Last week I had my birthday. Next week it will be Sean's birthday. His first since he has been gone. Our birthdays are 13 days less than a year apart. So for 13 days we were the same age. Only this year, he wont be going ahead of me anymore. This year I get to be the same age as him for a whole year. Then next year, I will be older than he will ever be. Sean worked away a lot so not being present with each other on our actual birthdays was not unusual. I didn't really miss him as such on my birthday day. I spent it with a friend and we had a great day. I thought I was doing so well. Than last weekend we had a party. A mutual friend shares the same birthday as myself so we throw combined parties each year. Each year they are getting bigger and better. I was so excited about the party and pleased with all our preparations. Then when we all got there, it hit me, Sean may have missed my birthday, but he wouldn't have missed the party. It was just the sort of night he would have enjoyed too. i fought back tears and partied on....until it turned out I had had too much to drink. and then I cried, a lot, and needed taking home, where I cried some more and eventually was put to bed with a Valium.

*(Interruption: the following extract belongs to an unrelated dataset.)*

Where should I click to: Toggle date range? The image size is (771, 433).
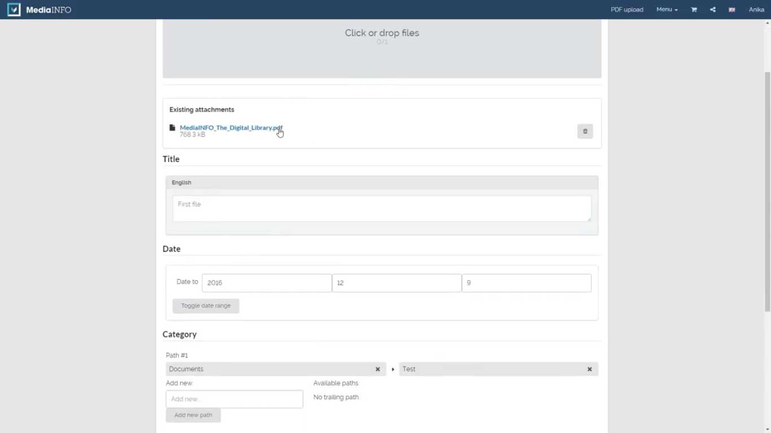click(205, 306)
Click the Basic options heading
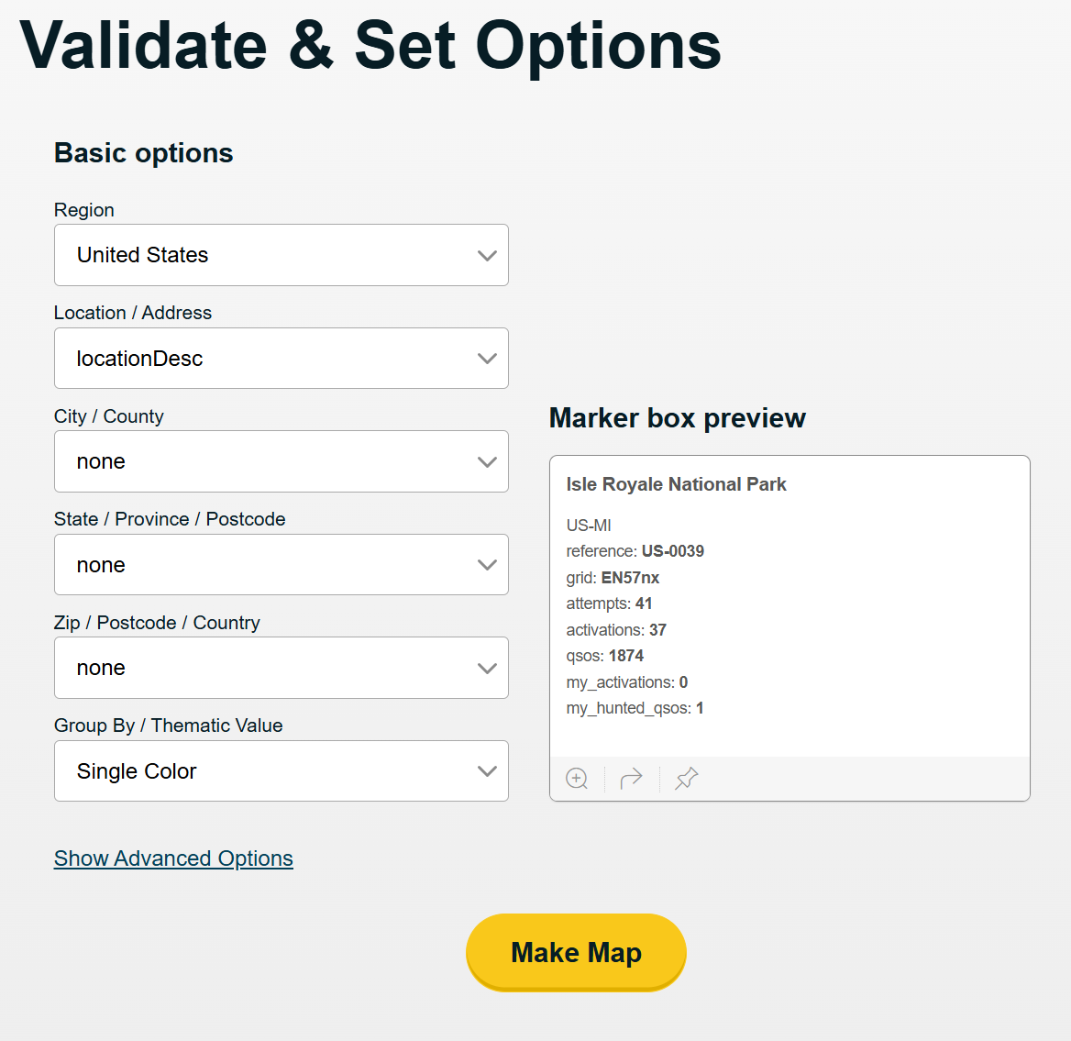Viewport: 1071px width, 1041px height. click(144, 153)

This weekend, I am hosting a working bee to tidy up his "stuff"; tools, projects, junk etc. Then that evening we will have a dinner and drinks round the fire in honour of his birthday. Note to self - I wont drink too much! I am really looking forward to having the yard and shed tidied. There are a lot of people all planning on being there which is lovely. I am not sentimental about much of his stuff. I wont be getting rid of important or valuable things. It is more just a tidy up and sort out. It will be good to be with "his" people and tell stories about him and remember him. The evening will be his kind of night. Fire, good food, quiet drinks, stories and laughter. Then next week it will be the day. The birthday. His mum will be staying with us and I don't imagine she will be all that great that day. Her grief is really hard to see and be around. She doesn't expect me to carry her, but we each do it so differently. She is more public and open. I am more practical and private. I don't think I cry enough for her, and I wish she would stop taking his picture everywhere. But of course neither of us say anything! Maybe we can ignore the day and just do it all on the weekend? ..... Never going to happen!
Yesterday it all got too much and I cried. On and off all day. Usually I manage to keep my sad face at home, but yesterday the tears came anyway, just like they did at my party. Its funny how grief does that; takes over. We don't have a lot of say in the matter really. Birthdays used to be be days of joy and fun and presents and celebration. Now they are tinged with sadness, emptiness, loneliness, loss. We loose so much when a loved one dies. So much changes and becomes fraught. They are all approached with an element of trepidation now. I wish it wasn't all so exhausting. I wish we could just celebrate. Like we used to.